Дневник 1907 - 1918 - читать онлайн бесплатно полную версию (весь текст целиком)
Интервал:
Закладка:
Играл на рояле; заходил в Консерваторию узнать, когда мой экзамен по ансамблю, но Консерватория заперта на ключ. Заходил к Анне Николаевне поздравить и узнать о здоровье, но она никого не принимает. Я хотел прогуляться, но ботинок стёр ногу и я вернулся домой. Писал дневник и разговаривал с пришедшим С.Себряковым. В восемь часов поехал на открытие Шахматного конгресса и сразу попал в зачарованное царство. Невероятно оживлённое царство во всех трёх коматах Шахматного Собрания и ещё в трёх, уступленных нам Комитетом Собрания. Устроен турнир парадно, во фраках, тут же маэстро, окружённые толпой народа.
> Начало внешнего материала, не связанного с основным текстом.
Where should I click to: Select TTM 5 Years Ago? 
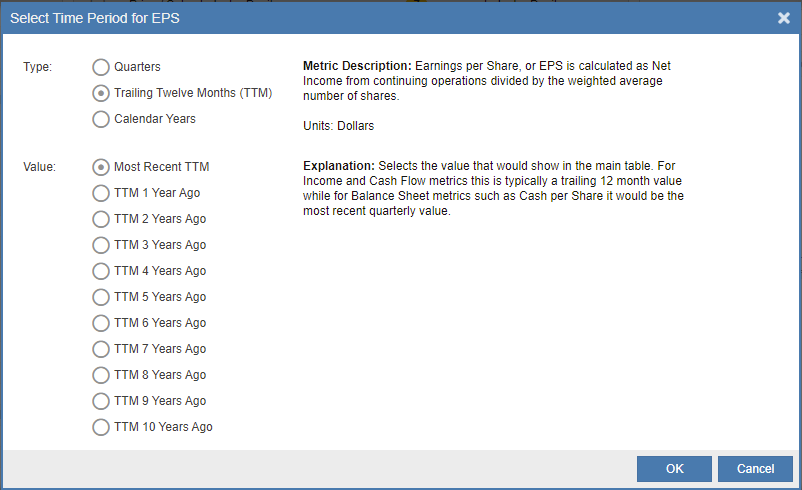(101, 297)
Ласкер, немного поседевший со времён турнира 1909 года, со своим своеобразным лицом, с маленькой фигуркой и с сознанием собственного достоинства: Тарраш - типичный безукоризненный немец с усами а la Вильгельм и с надменным лицом; наш Рубинштейн - морда грубая, неинтеллигентный, какой-то лавочник, но сравнительно с предыдущим - скромный, талантливый, для всех опасный, но не всегда надёжный; Бернштейн, цветущий мужчина, с дерзким, красивым лицом, обритой головой, огромным носом, ослепительными зубами к нестерпимо блестящими глазами. Наш талантливый Алёхин в своей правоведческой курточке, с немного потасканным правоведческим лицом не особенно приятного склада, обычно самоуверенного, но тем не менее немного смущённый столь великолепным обществом. Американец Маршалл, типичный янки, что-то вроде Шерлока Холмса, необузданного в игре и до смешного молчаливого в жизни. Парижанин Яновский, дезертировавший от воинской повинности и которому в виде особого исключения позволили беспрепятственно приехать на турнир, одетый в невероятно шикарный светло-серый костюм, покоритель сердец и бывший красавец, теперь стареющий и надевший на своём пятом десятке золотые очки. Спорщик, скандалист, вегетарианец Нимцович, типичный немецкий студент, и, наконец, два старика, обречённых на всеобщее съедение: толстенький Гунсберг и с написанной на лице обидой Блэкберн, сохранивший, однако, несмотря на свои семьдесят два года, свежесть в комбинациях и элегантность в ведении партий. Общий фаворит Капабланка, молодой, элегантный, красивый, весёлый и вечно улыбающийся, появлялся во всех концах зала, смеялся, непринуждённо болтал и заранее чувствовал себя победителем. Итак, я очутился в этом притягательном царстве и сразу был захвачен предстоящим состязанием. Начались речи, в которых особенно подчёркивалась небывалая важность предстоящего события ввиду исключительного подбора участников. Корреспонденты из Англии, Германии, Москвы, Киева, Вены, шахматисты из Германии, фотографы - всё это увеличивая парадность. Завтра первый тур!!!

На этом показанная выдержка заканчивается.